Bugün koridordaki masada oturmuş, kitap eklerine göz atarken uzun zamandır görmediğim bir arkadaşım geldi ve kısa bir hal hatır töreninden sonra sanki sürekli görüşüyormuşuz gibi sıradan konulardan bahsetmeye başladı. Aklım önümde sayfası açık kalmış kitap ekindeydi. O ise anlatıyor, sadece anlatıyordu.

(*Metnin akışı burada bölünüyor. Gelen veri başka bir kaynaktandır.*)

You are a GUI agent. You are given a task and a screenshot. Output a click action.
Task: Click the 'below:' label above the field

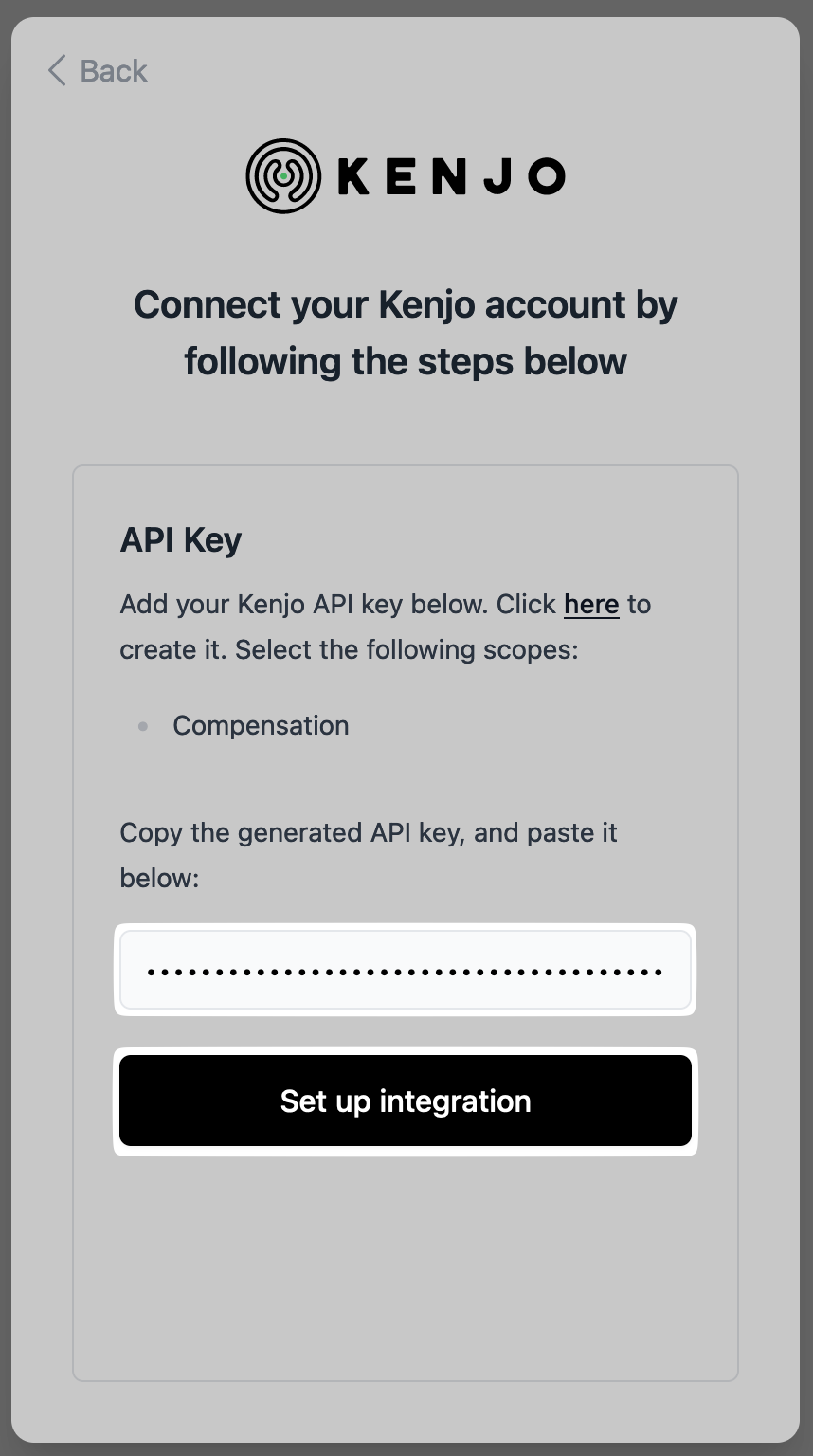coord(159,879)
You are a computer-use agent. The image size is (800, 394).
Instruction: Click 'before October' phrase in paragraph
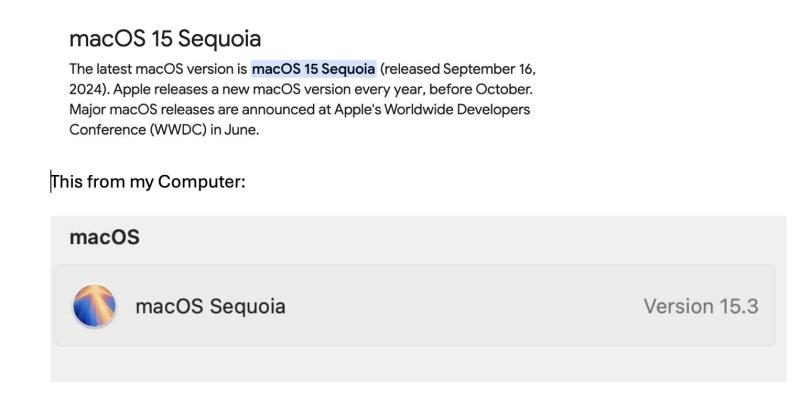(x=480, y=89)
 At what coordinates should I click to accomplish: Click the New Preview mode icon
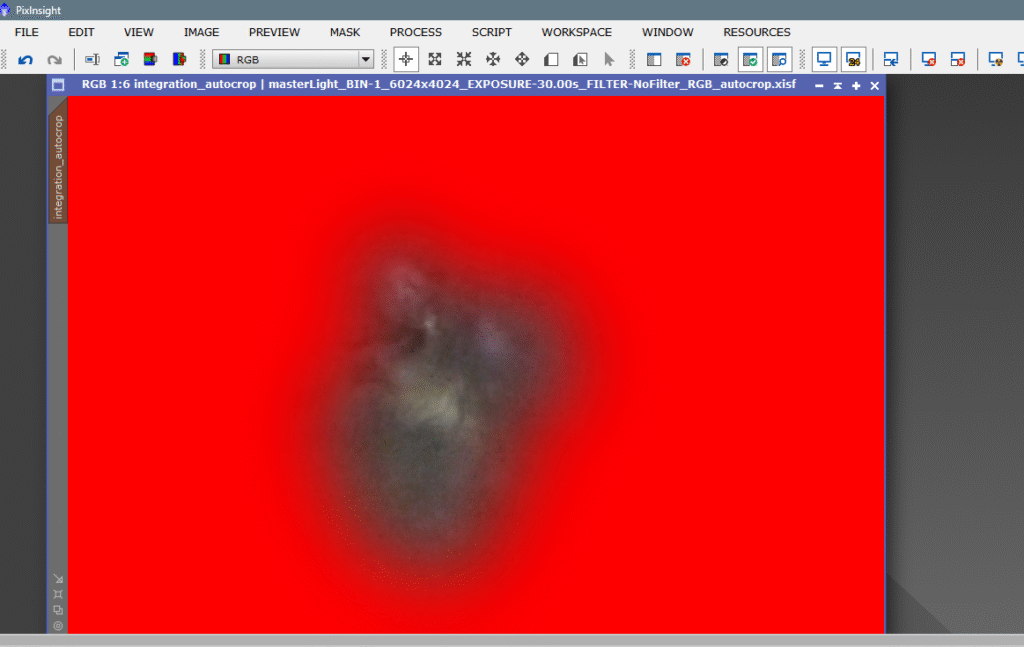pyautogui.click(x=551, y=60)
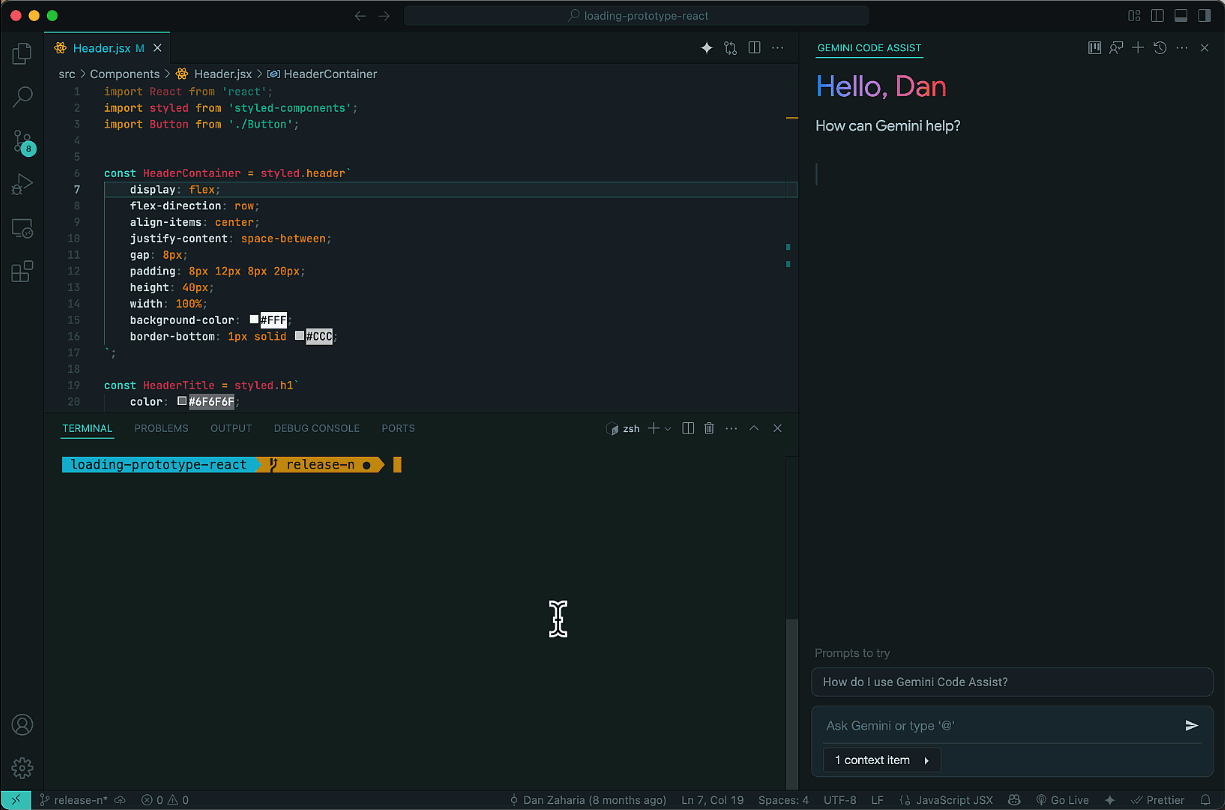This screenshot has height=810, width=1225.
Task: Open the Search view
Action: tap(22, 96)
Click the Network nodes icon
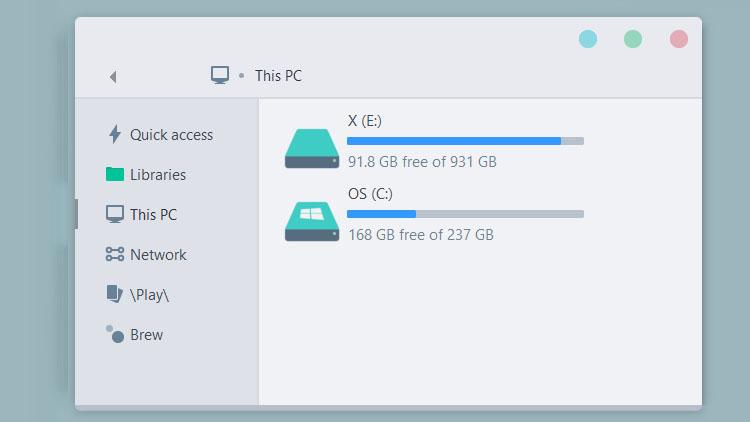Image resolution: width=750 pixels, height=422 pixels. click(115, 254)
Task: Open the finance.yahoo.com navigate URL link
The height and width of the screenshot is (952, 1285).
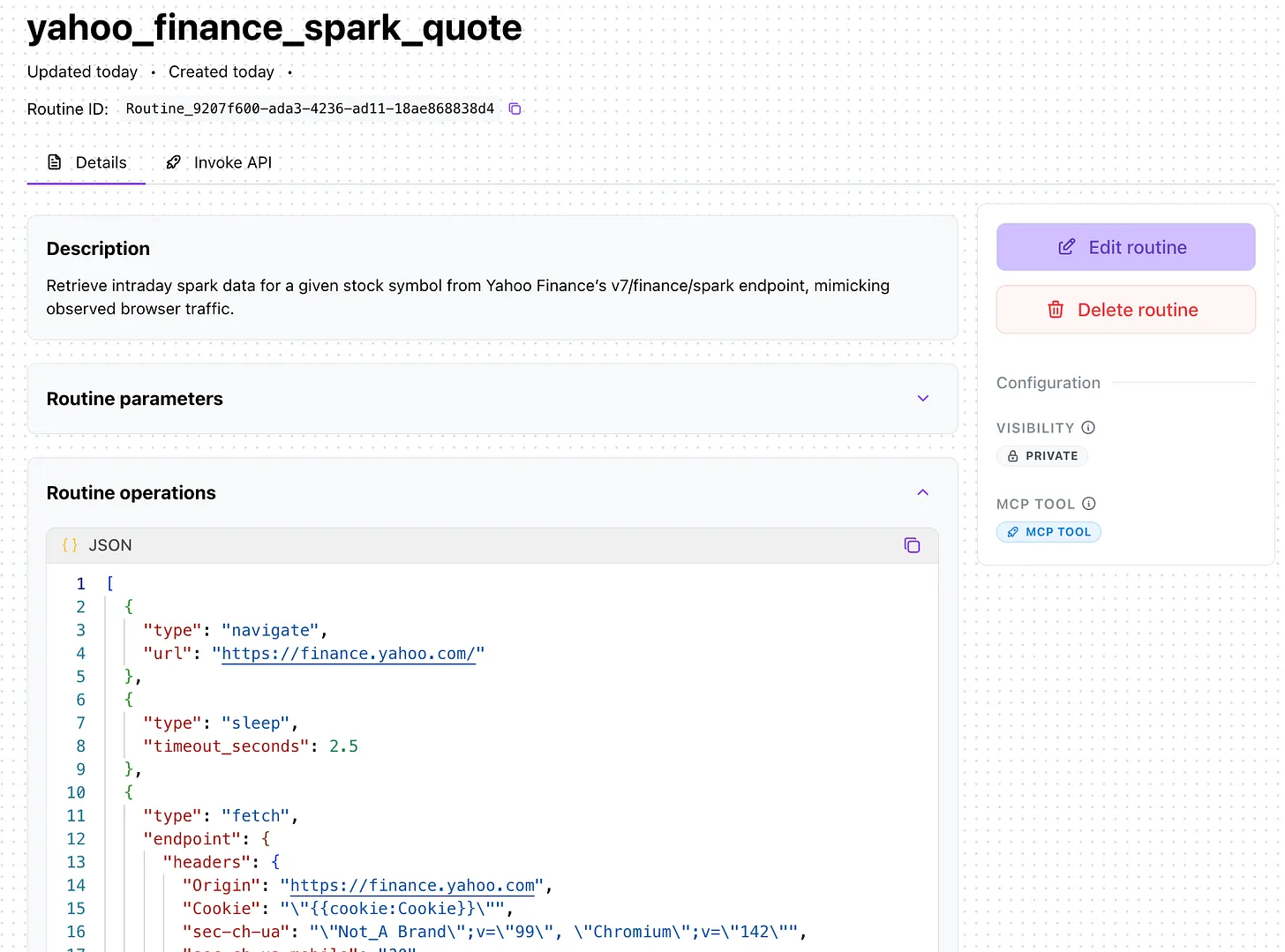Action: coord(348,654)
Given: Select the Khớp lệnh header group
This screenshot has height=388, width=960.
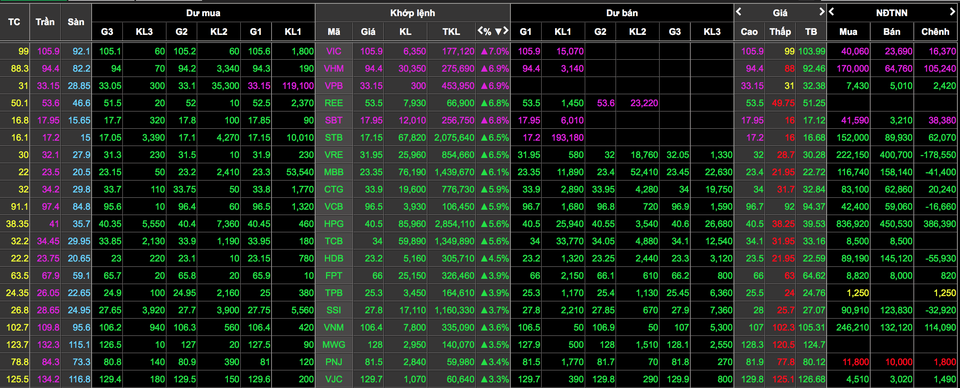Looking at the screenshot, I should pyautogui.click(x=413, y=12).
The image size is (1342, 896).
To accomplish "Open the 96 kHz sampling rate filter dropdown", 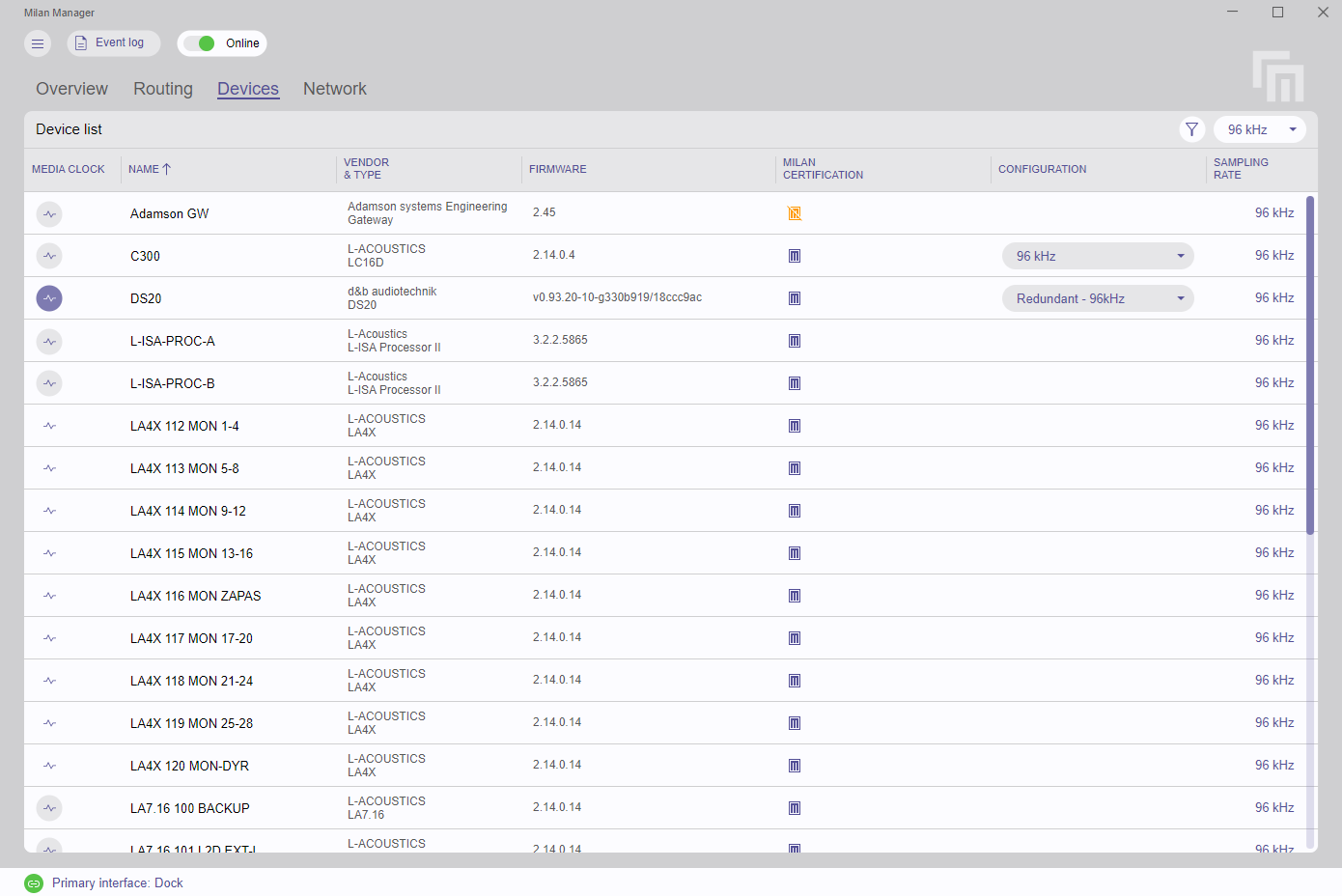I will click(x=1259, y=129).
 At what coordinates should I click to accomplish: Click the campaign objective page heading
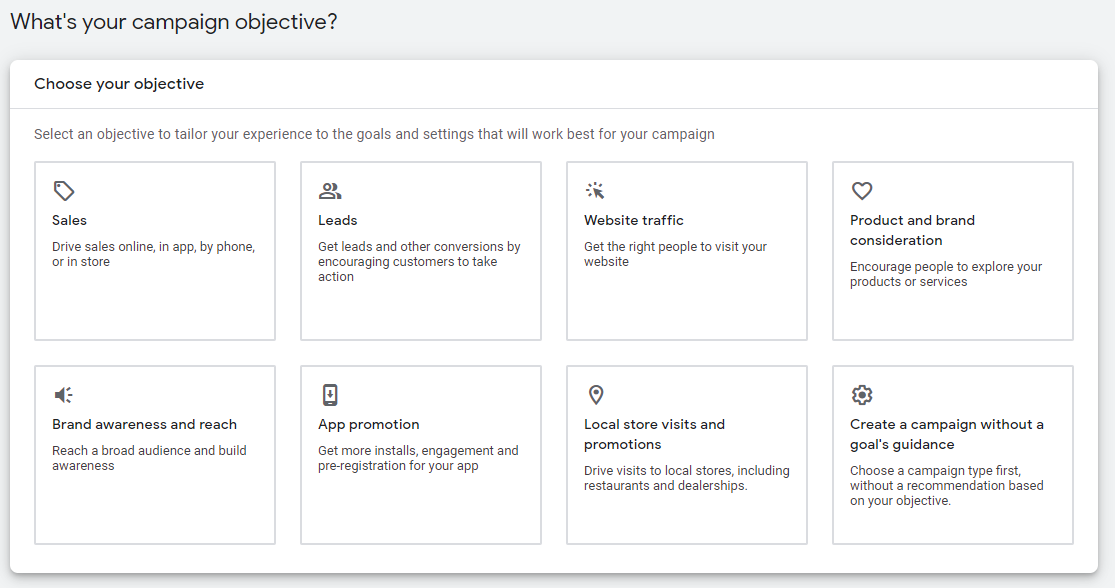coord(173,21)
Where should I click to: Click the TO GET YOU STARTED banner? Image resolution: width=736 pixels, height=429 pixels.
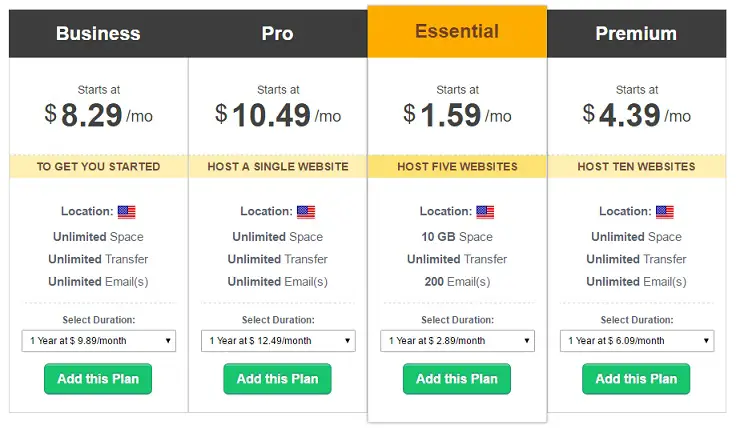99,167
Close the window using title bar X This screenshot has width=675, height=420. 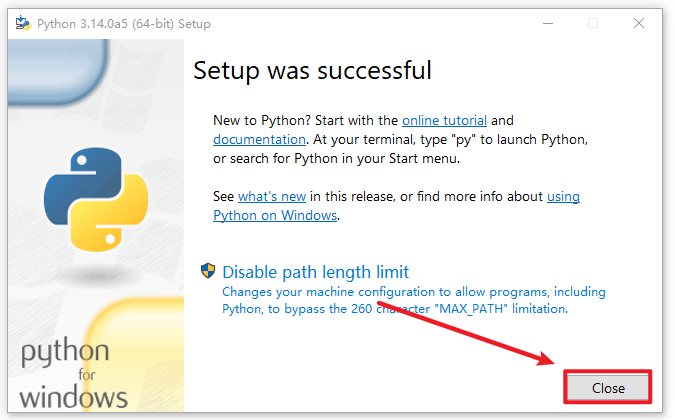[x=638, y=23]
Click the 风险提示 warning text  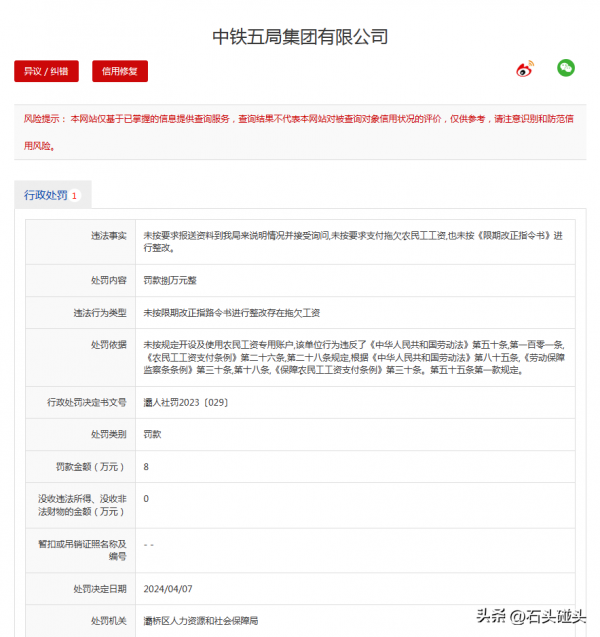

Konuşması, kurulduktan sonra masanın bir kenarına bırakılmış bir masa saatinin tik taklarını andırıyordu. Fakat tik tak sesleri bir yükseliyor, bir alçalıyordu. Bu haliyle olsa olsa bozuk bir saat olabilir diye geçirdim içimden ve bu içimden geçirdiğim şey hoşuma gitti. Duyduğum hoşnutlukla arkadaşıma doğru gülümsedim. O da bu gülümsememi karşılıksız bırakmayarak bana gülümsedi. Konuyu aniden kavga ettiği akrabalarına getirdi ve yüzünü yüzüme yaklaştırarak, "Niye kavga ettik biliyor musun?" diye sordu. Sanırım anlattıklarına bir tür gizem katmak için sormuştu bu soruyu. Aksi halde ben nereden bilecektim niye kavga ettiklerini. Yine de laf olsun diye, biraz da meraklı görünerek, "Niçin?" dedim. Tekrar yüzünü yüzüme doğru yaklaştırıp üstüne basa basa, "Arsa meselesi!" dedi.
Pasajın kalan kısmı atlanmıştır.